ボクらはみんなランボーだ!〜映画『リトル・ランボーズ』

■リトル・ランボーズ (監督:ガース・ジェニングス 2007年イギリス/フランス映画)


1982年のイギリス郊外を舞台に、映画『ランボー』を観てシビレまくっちゃった少年たちが「ボクらも『ランボー』になってランボー映画を撮ろう!」と大奮闘するお話です。観る前は子どもたちが主人公のほんわか系な成長物語かな、と思ってましたが、実際観てみると意外と複雑な要素も加味されたイギリス映画らしい佳作になっていました。

主人公は小学生のウィル。映画を観て最初「あれ?」と思ったのは彼が学校の授業でTVを見せてもらえない、ということでした。そして映画を観ているうちに判ってくるのは、彼の一家が"プリマス同胞協教会”という宗教団体(実在している)に所属しており、その戒律としてTVなどの娯楽を禁じられていたということなんですね。そんなウィルはノートや与えられた聖書いっぱいにマンガを描き込んでは空想に浸る想像力豊かな子です。そんな彼はある日学校でも鼻つまみ者の悪ガキ、リーと知り合い、彼の家で海賊版の『ランボー』のビデオを観て大興奮、すっかりランボーになり切っちゃったウィルはリーといっしょに”なり切りランボー映画”を撮り始めるんですね。最初ウィルを使いっ走り程度に扱っていたリーは次第にウィルと友情を深めていきます。そんなある日、フランスから交換留学生たちが訪れ、その中のエキセントリックな少年ディディエが映画撮影に興味を持ち出し、「俺を主役しろ」と言い始めたことからウィルとリーの友情にヒビが入りだすんです。

監督のガース・ジェニングスは『銀河ヒッチハイク・ガイド』を撮った人ですが、それ以前には様々な有名ミュージシャンのミュージック・ビデオを撮っていた映像作家らしいんですね。この映画でも、身の回りにある道具を駆使して一所懸命映画を撮ろうとする主人公たちに監督の少年時代が重ね合わされているようです。さらにイギリスの元PV監督らしく使われている音楽も80年代ブリティッシュニューウェーヴのバンドのものばかりで、ゲイリー・ニューマンデュラン・デュラン、スージー&ザ・バンシーズ、キュアなど、あの時代の音楽にどっぷり浸かっていた自分には懐かしいものばかりでした.。そういえばPV監督であり映画監督、というとミシェル・ゴンドリーを思い出しますが、この『リトル・ランボーズ』はゴンドリーの映画『僕らのミライへ逆回転』と同じく、映画作りについての映画、映画を撮ることの喜びと楽しさについての映画、という部分で非常に共通点がありますね。『リトル・ランボーズ』はそういった”創造することへの愛”を描いた映画だということも出来るんですね。

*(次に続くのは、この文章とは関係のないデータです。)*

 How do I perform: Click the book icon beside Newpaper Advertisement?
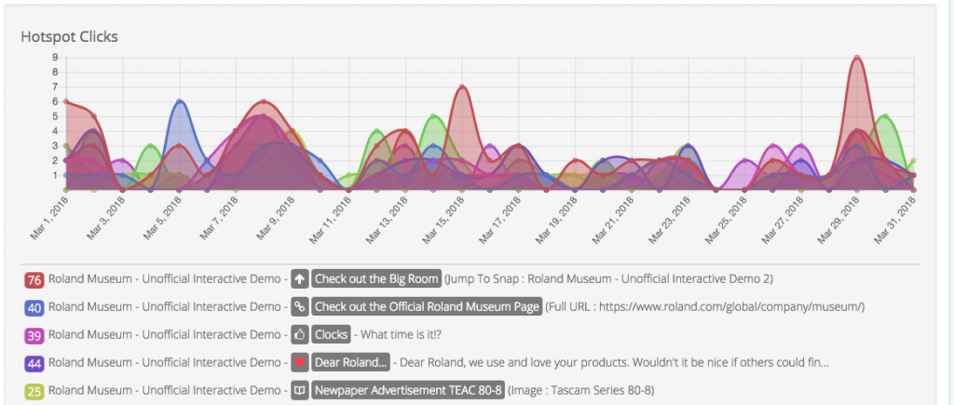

ウィルには父親がおらず、母親が信仰する宗教にはなんとなく息苦しさを感じてます。それが彼を空想の世界へ連れ出したひとつの要因かもしれません。リーもまた父親がおらず、母はいつも不在で、兄だけが信頼と崇拝の対象なんです。リーの学校での暴れん坊ぶりは、この孤独さから来ていたのでしょう。リーにしろリーの兄にしろ、フランス人の子ディディエにしろ、最初はなんとなく”嫌なヤツ”として描かれますが、ウィルが映画を撮り始めることにより彼の周りの世界が広がり、そして様々なものを受け入れてゆくことで、リーやディデイエとの関係はどんどんと素晴らしいものになってゆくんですね。また逆に、リーやディディエにとっても、ウィルと知り合えたことが、彼ら自身の内面を変えてゆくきっかけとなるんです。意外と友達って、最初「なんだコイツ?」と思ったヤツのほうが知り合ってみると後々面白かったりもしますよね。こういった、「人と関わることで物の見方や自分自身が変わってゆく」、登場人物たちの内面の変化の仕方に意外性のある物語としても面白い映画に仕上がっていますね。

ディディエの登場によりウィルとリーは決別し、「もうお前となんか映画を撮らない!」と吐き捨ててリーは去ってゆきます。しかしここである事件が起こり、映画は思いも寄らないクライマックスを迎えます。「そう来たか!」と思わせるラストは感涙必至でしょう。さてウィルの作った映画はどんな完成を見せるのでしょうか。